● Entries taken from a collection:
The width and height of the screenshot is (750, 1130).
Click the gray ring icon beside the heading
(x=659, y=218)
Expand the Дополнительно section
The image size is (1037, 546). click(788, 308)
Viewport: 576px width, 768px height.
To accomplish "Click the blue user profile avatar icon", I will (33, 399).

● Work instructions: The lines above that hold the word "width" need counting; write the count and nothing more.

● Solution for this exercise: 2